Mario Draghi ieri ha ricordato che la parità di genere è uno degli obiettivi e dei criteri per l’utilizzo dei fondi europei.
“Mi fa piacere- ci dice Tinagli- e nel Parlamento Europeo abbiamo lottato perché venisse inserito esplicitamente nel regolamento del Recovery. Draghi ne aveva parlato nel discorso alle camere e lo ha poi ripetuto l’8 marzo. È un’indicazione politica molto importante, anche perché Draghi è persona di poche parole ma molto attendibili”.
A proposito, nel Pd si apre la partita per la segreteria e la questione della parità di genere è stata molto evocata, che fare?
“Le dimissioni di Nicola Zingaretti hanno sorpreso tutti, ne sono rimasta dispiaciuta ma rispetto sempre le scelte altrui, certamente ora si apre un momento in cui prima di gettare subito il partito in un percorso congressuale dobbiamo capire qual è il modo più ordinato per gestire una fase di transizione che non riguarda solo la leadership, perché la trasformazione che ci riguarda tocca anche le idee, la linea politica, l’elaborazione programmatica. Per ora tutto ciò si è manifestato solo attraverso scontri tra correnti, creando danni, il cui prezzo è stato pagato da tutta la vita democratica del partito, a partire dalle donne e dai giovani. Quando sei schiacciato sulle lotte interne tutto il resto finisce sacrificato. Anche il tema femminile è collegato alla soluzione di questo blocco.
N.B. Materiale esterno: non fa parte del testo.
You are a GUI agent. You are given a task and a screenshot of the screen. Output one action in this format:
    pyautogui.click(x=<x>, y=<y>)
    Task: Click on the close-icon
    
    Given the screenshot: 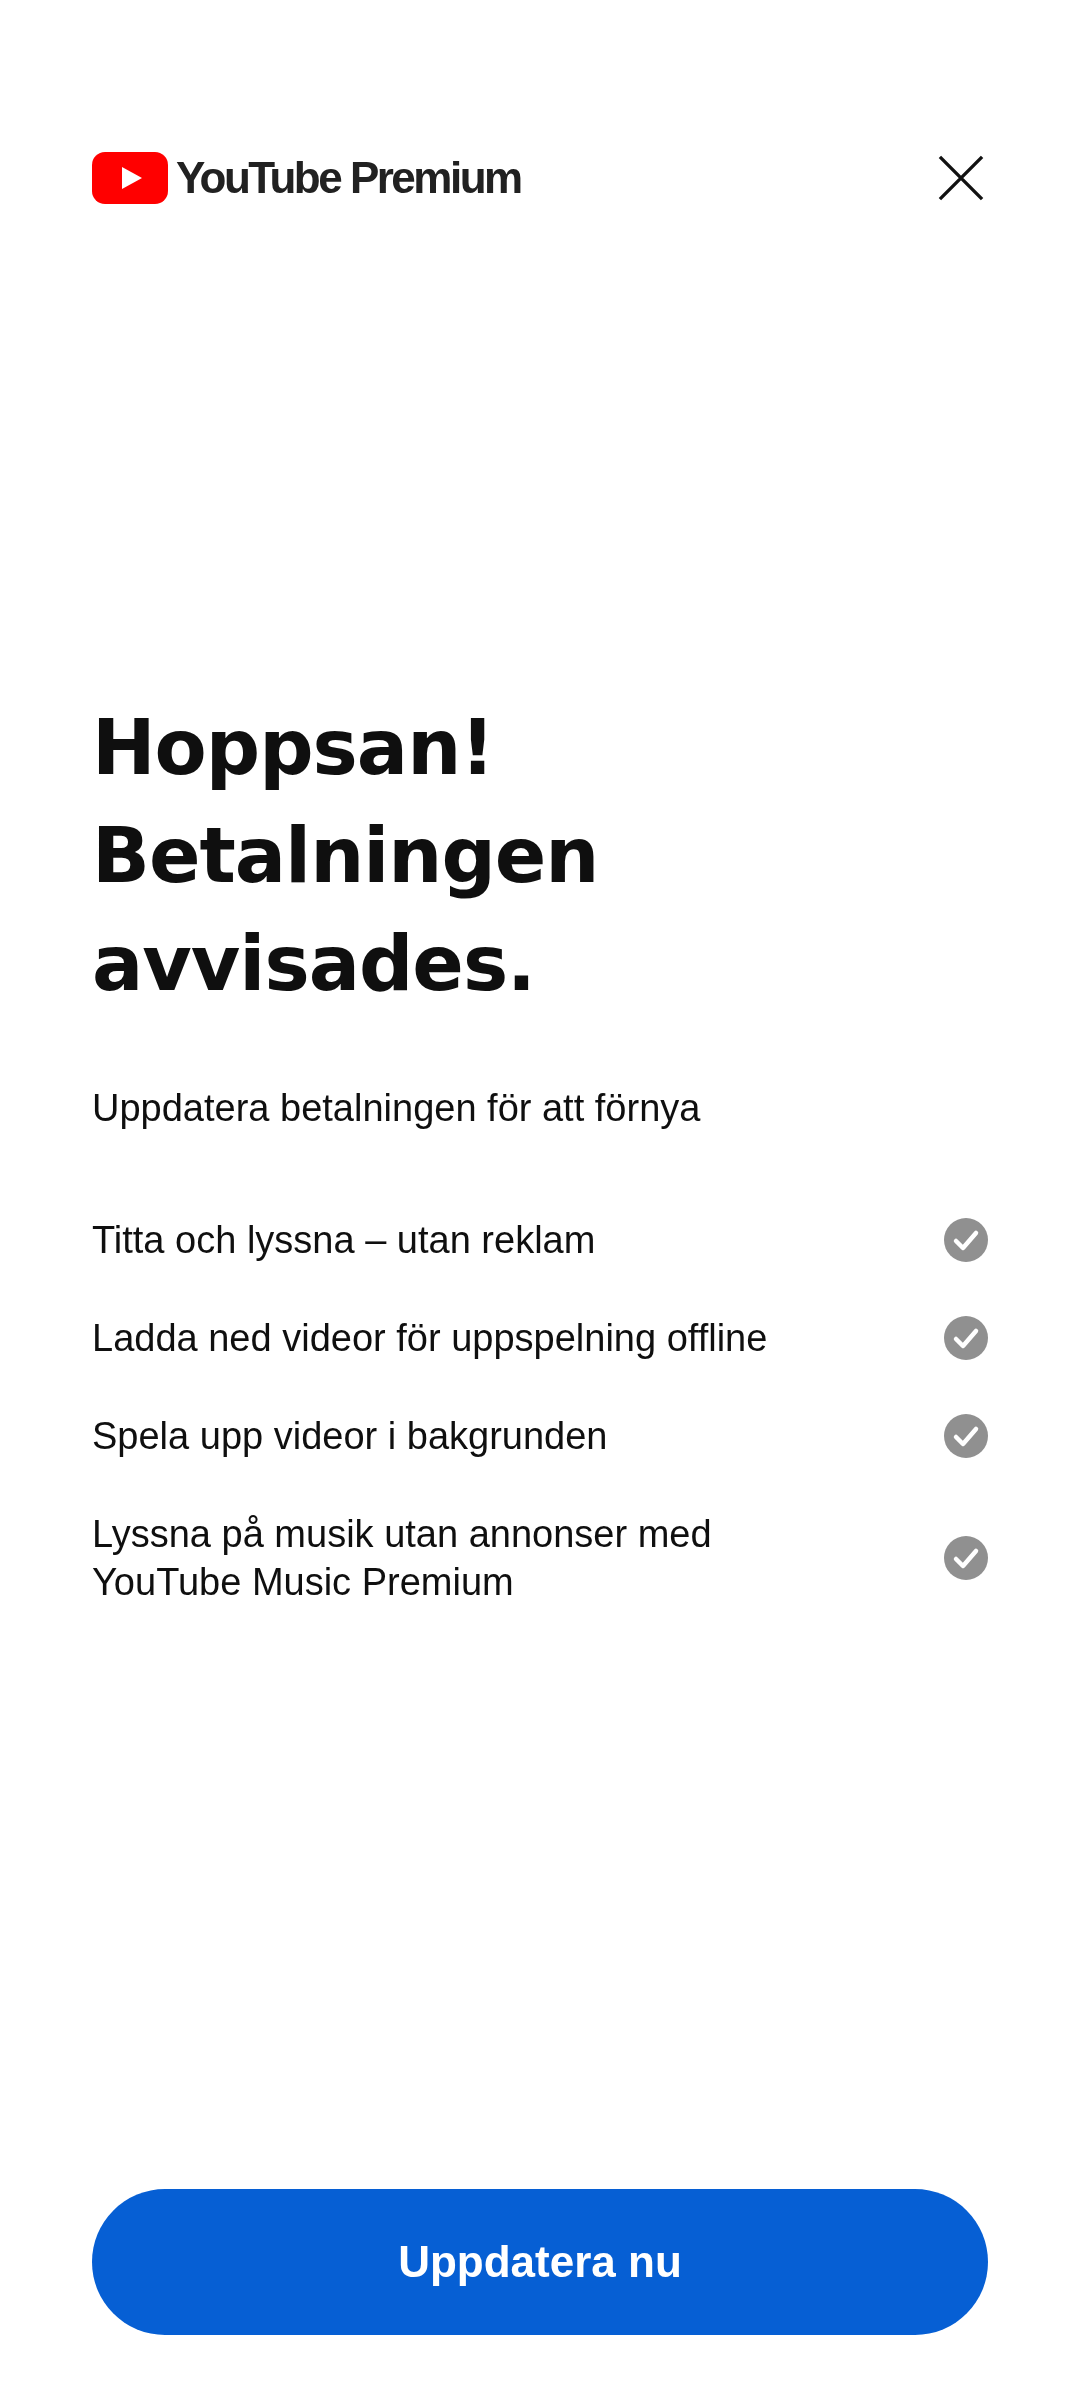 What is the action you would take?
    pyautogui.click(x=961, y=178)
    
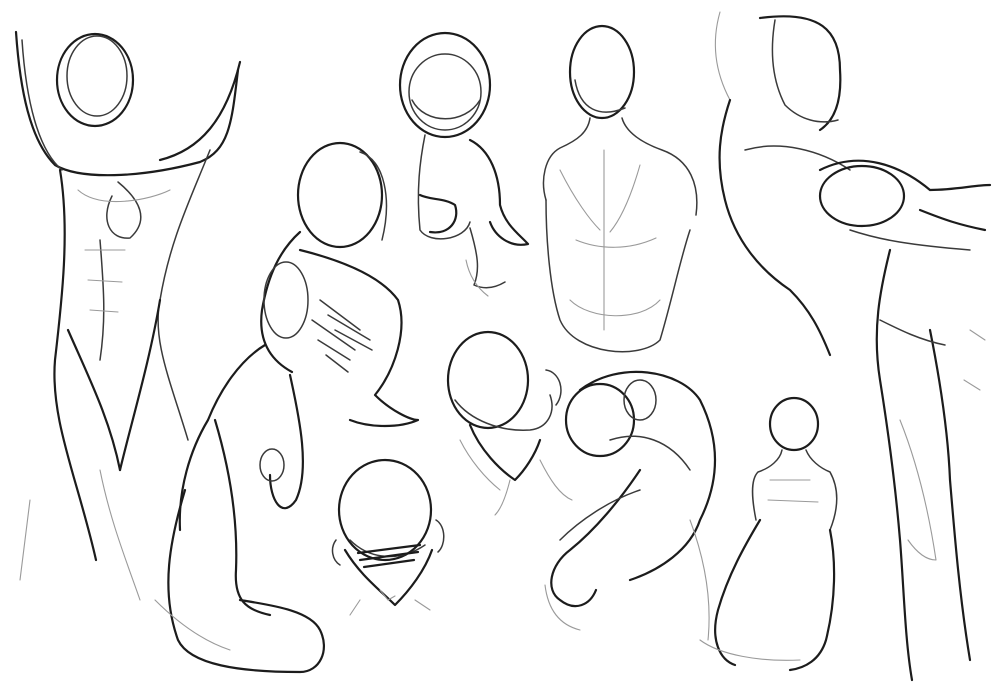 The image size is (1000, 698). Describe the element at coordinates (620, 188) in the screenshot. I see `figure-back-view` at that location.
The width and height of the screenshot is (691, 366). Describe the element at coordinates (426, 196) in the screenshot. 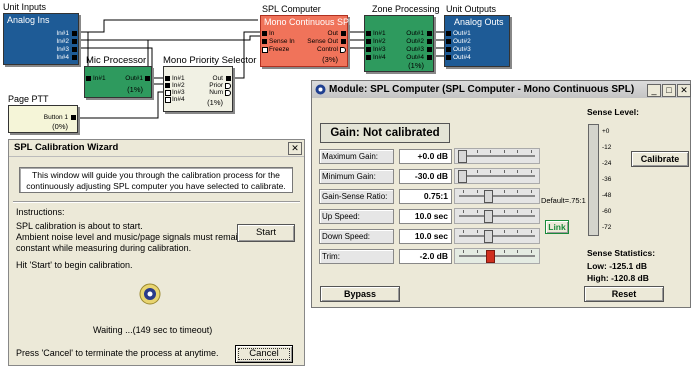

I see `param-value: 0.75:1` at that location.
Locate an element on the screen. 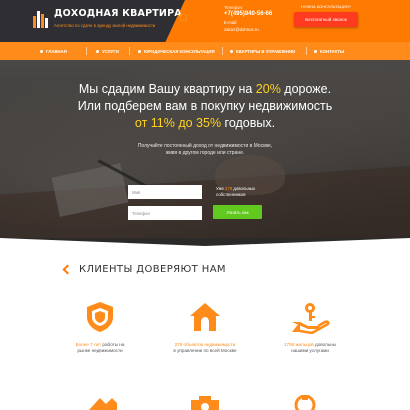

Il partito è ricco di migliaia di attivisti, amministratori, di persone che lavorano quotidianamente con ottimi risultati, è un peccato che gli attriti interni non consentano di far emergere questo lavoro straordinario”.
Vedendo il suo cammino personale, che dall’Università e dall’impegno civico si è avvicinata alla politica, ci si chiede se e quante persone con simile percorso e simili sensibilità politiche potrebbero essere recuperate in un Pd riorganizzato e riaperto.
“Credo- ci dice- che un’apertura di questo genere adesso sia indispensabile: ora è proprio il momento di aprire tutto, ma in maniera intelligente, sincera, senza manovre, per cogliere e capire un momento di profonda trasformazione nella società italiana. Tenendo fermi gli obiettivi di fondo, ma declinandoli secondo politiche concrete e in linea con i profondi cambiamenti che si registrano anche in Europa. Sarebbe un errore enorme perdere questa occasione per trincerarsi dietro a etichette vecchie e lotte di potere interne”.
Il Pd sta andando in questa direzione?
“Lo spero, perché ora anche il paese ne ha bisogno. Il Pd ci deve essere con una sua agenda forte, senza lasciare che siano altri, come la Lega, a influenzare il governo o ad appropriarsi di battaglie politiche e di immagine”.
E la leadership?
“intanto c’è da fare un lavoro programmatico e di raccolta di idee. Serve inclusione ed elaborazione, volontà di lavorare tutti insieme senza steccati, senza rivendicazioni o ripicche, non solo lotta per la leadership. Serve la motivazione delle persone, perché il clima che c’è ora rischia di bloccare e allontanare chiunque.”.